### [What the exercise asks]
Exactly as they appear, reproduce the lines from the one holding "Where should I click to: Click The Four" through the last line of the material below.

### [Data provided]
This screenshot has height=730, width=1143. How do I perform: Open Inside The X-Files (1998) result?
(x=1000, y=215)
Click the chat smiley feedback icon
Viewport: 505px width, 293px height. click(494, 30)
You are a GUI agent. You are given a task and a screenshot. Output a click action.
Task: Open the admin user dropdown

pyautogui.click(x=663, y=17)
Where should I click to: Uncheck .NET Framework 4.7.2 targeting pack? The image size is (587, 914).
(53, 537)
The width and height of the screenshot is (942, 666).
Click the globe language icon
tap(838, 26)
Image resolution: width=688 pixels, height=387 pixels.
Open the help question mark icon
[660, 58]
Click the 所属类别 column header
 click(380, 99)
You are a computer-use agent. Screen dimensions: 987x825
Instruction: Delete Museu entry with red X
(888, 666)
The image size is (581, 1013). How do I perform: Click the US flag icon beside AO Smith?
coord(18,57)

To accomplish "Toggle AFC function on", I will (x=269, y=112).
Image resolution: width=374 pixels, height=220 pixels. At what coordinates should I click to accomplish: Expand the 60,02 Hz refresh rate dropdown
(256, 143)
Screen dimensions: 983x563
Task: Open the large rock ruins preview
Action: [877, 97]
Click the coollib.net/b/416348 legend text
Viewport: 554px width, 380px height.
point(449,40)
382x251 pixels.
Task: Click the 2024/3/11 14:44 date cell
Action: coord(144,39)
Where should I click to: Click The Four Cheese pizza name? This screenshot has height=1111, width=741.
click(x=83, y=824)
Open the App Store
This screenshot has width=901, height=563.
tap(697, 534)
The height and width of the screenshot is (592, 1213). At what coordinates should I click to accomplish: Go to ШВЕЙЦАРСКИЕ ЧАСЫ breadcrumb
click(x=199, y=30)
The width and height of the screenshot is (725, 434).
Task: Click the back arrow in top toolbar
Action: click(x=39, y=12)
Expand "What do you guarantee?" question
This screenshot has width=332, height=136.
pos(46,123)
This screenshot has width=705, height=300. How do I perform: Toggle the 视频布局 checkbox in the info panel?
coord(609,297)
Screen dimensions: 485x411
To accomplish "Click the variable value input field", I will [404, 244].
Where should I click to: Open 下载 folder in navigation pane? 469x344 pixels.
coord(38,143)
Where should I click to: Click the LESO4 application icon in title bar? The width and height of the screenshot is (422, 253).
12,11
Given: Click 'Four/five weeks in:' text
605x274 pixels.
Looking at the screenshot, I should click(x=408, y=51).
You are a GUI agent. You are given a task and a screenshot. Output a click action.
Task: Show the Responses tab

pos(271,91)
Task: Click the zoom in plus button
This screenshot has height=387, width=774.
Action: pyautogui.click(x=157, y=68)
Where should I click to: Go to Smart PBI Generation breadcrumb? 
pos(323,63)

### [Solution to the exercise]
Where should I click to: Click The Four Cheese pizza name? This screenshot has height=1111, width=741.
click(x=83, y=824)
Open the App Store
This screenshot has width=901, height=563.
tap(697, 534)
The height and width of the screenshot is (592, 1213). At what coordinates should I click to accomplish: Go to ШВЕЙЦАРСКИЕ ЧАСЫ breadcrumb
click(x=199, y=30)
The width and height of the screenshot is (725, 434).
Task: Click the back arrow in top toolbar
Action: click(x=39, y=12)
Expand "What do you guarantee?" question
This screenshot has width=332, height=136.
pos(46,123)
This screenshot has width=705, height=300. How do I perform: Toggle the 视频布局 checkbox in the info panel?
coord(609,297)
Screen dimensions: 485x411
To accomplish "Click the variable value input field", I will [404, 244].
Where should I click to: Open 下载 folder in navigation pane? 469x344 pixels.
coord(38,143)
Where should I click to: Click the LESO4 application icon in title bar? The width and height of the screenshot is (422, 253).
12,11
Given: Click 'Four/five weeks in:' text
605x274 pixels.
Looking at the screenshot, I should click(x=408, y=51).
You are a GUI agent. You are given a task and a screenshot. Output a click action.
Task: Show the Responses tab

pos(271,91)
Task: Click the zoom in plus button
This screenshot has height=387, width=774.
Action: pyautogui.click(x=157, y=68)
Where should I click to: Go to Smart PBI Generation breadcrumb? 
pos(323,63)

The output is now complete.